Four More Biodiversity Heritage Sites:
West Bengal recently notified four more biodiversity heritage sites (BHS), taking the tally in the state to eight.
- Biodiversity Heritage Sites (BHS) are unique ecosystems having rich biodiversity comprising of any one or more of the following components:
- Richness of wild as well as domesticated species or intra-specific categories.
- High endemism.
- Presence of rare and threatened species, keystone species, and species of evolutionary significance.
- Wild ancestors of domestic/cultivated species or their varieties.
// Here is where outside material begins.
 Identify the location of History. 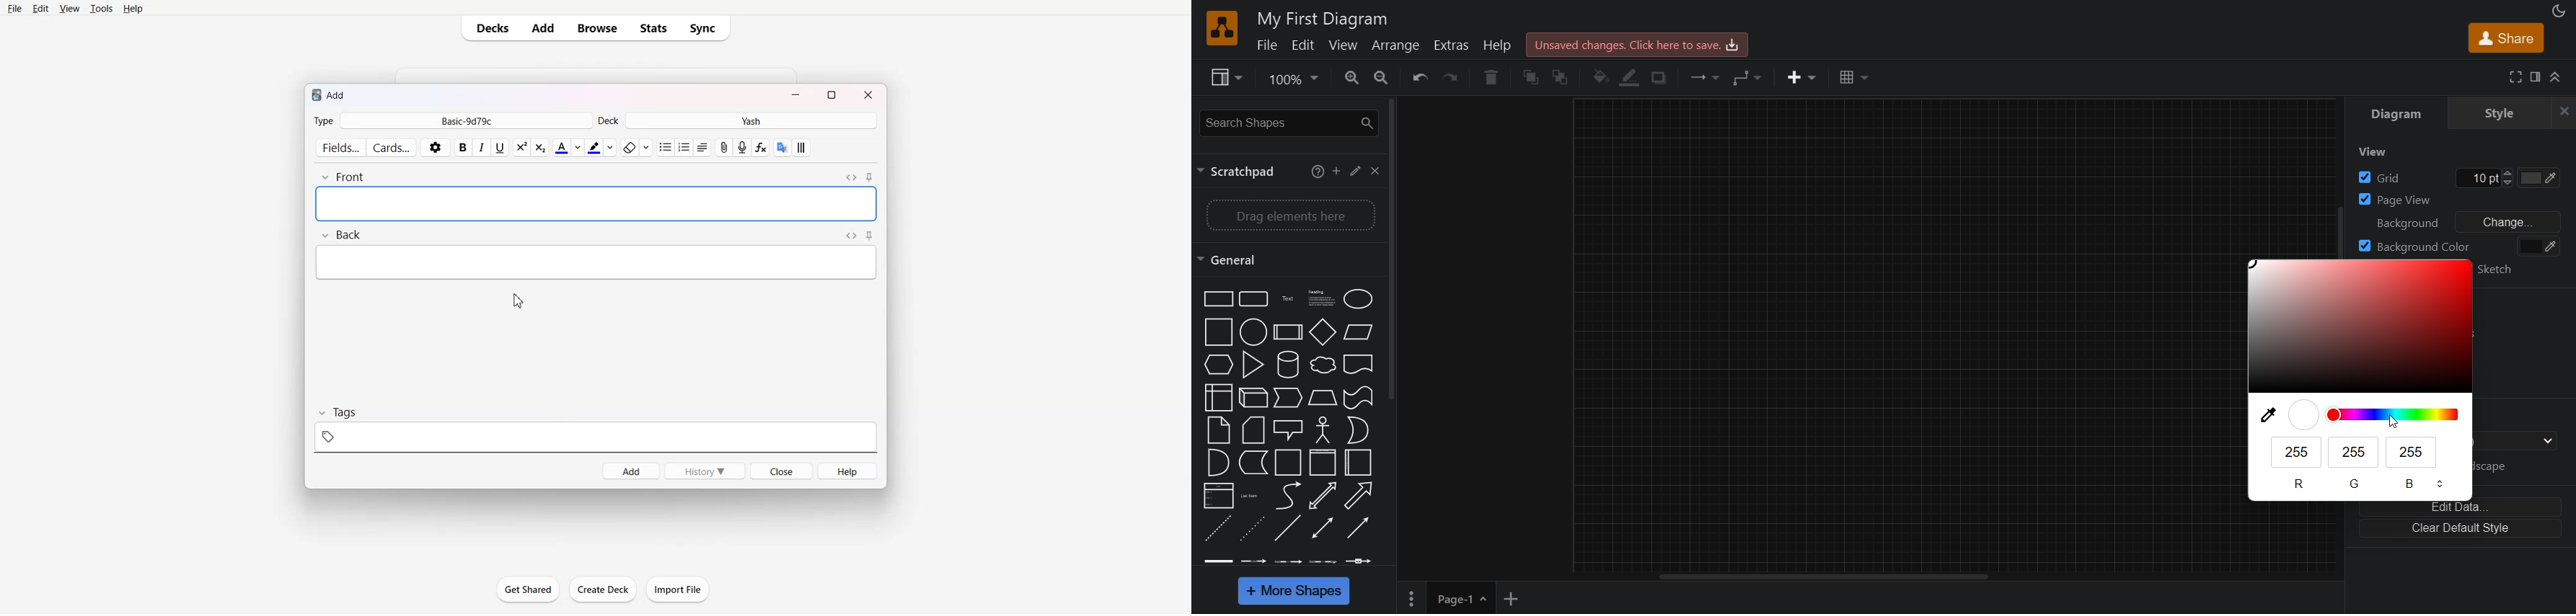
(706, 471).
- Past pre-eminence of biological components represented by fossil beds and having significant cultural, ethical or aesthetic values and are important for the maintenance of cultural diversity, with or without a long history of human association with them.
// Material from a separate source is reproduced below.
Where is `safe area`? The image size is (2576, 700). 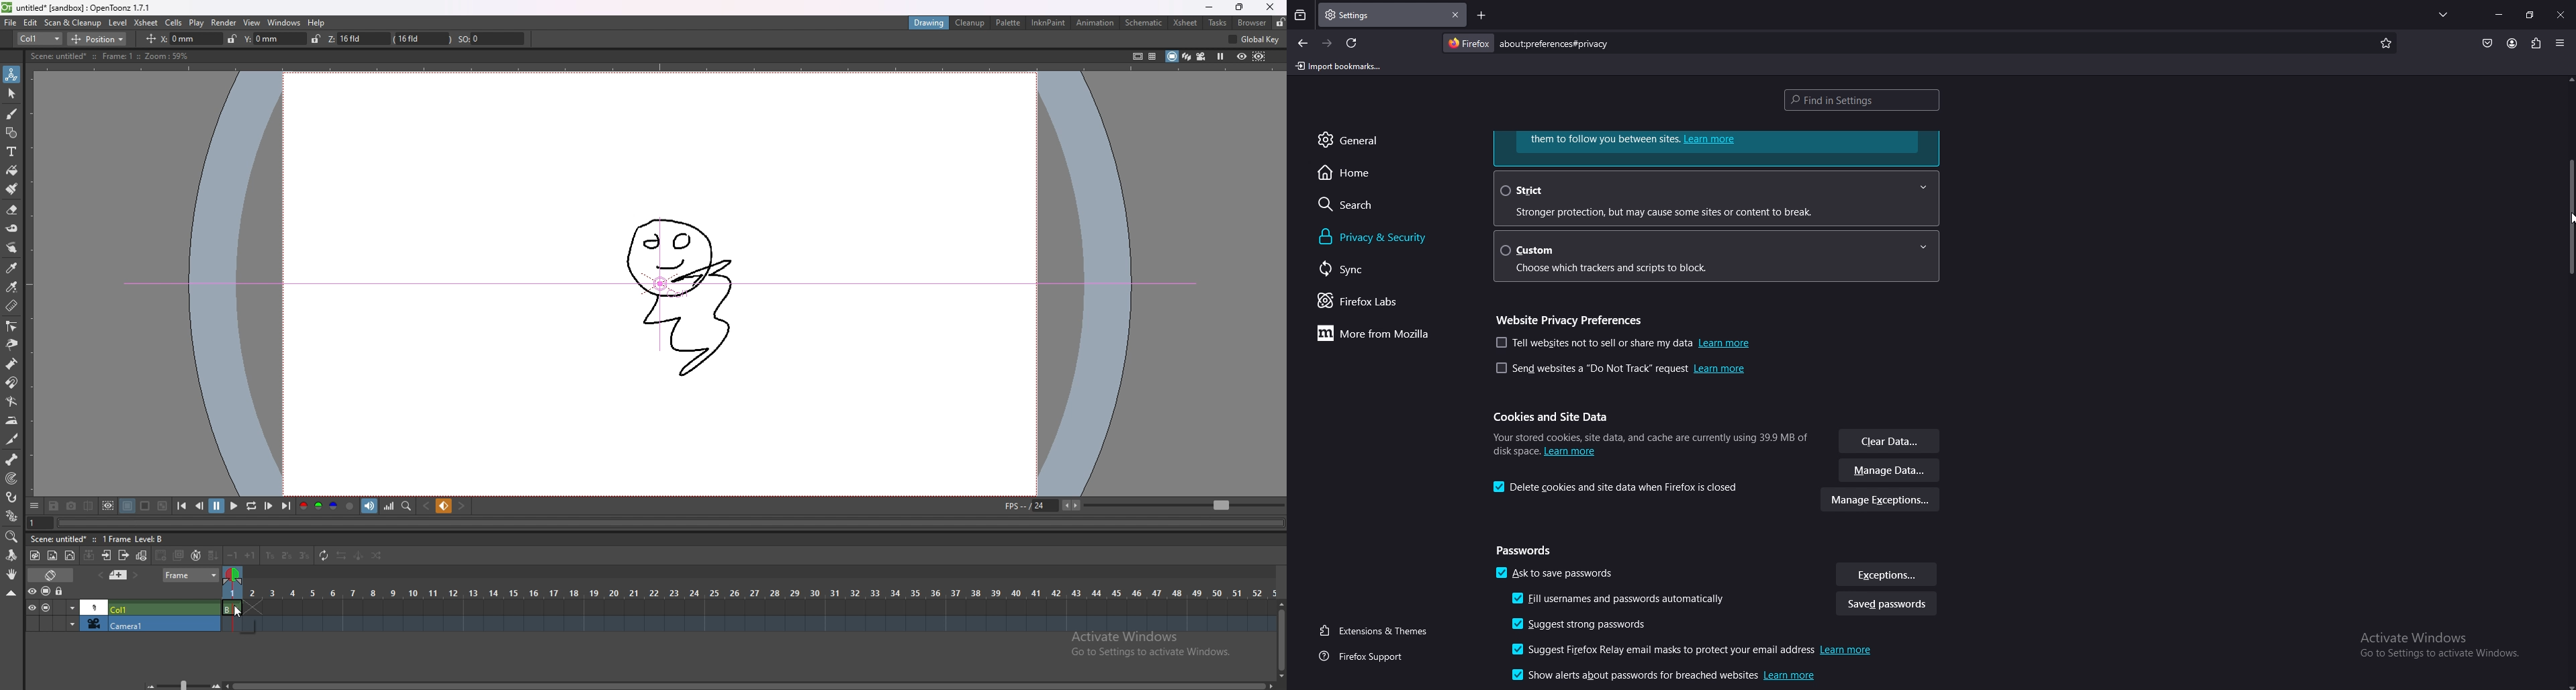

- Under Section-37 of the Biological Diversity Act, 2002, the State Government, in consultation with local bodies, may notify areas of biodiversity importance as BHS.
- The State Government, in consultation with the Central Government, may frame rules for the management and conservation of BHS.
- The creation of BHS may not put any restriction on the prevailing practices and usages of the local communities other than those voluntarily decided by them.
- The purpose of declaring BHS is to enhance the quality of life of the local communities through the conservation of such sites.
- In 2007, the Nallur Tamarind Grove in Bengaluru, Karnataka, was designated as India’s first BHS.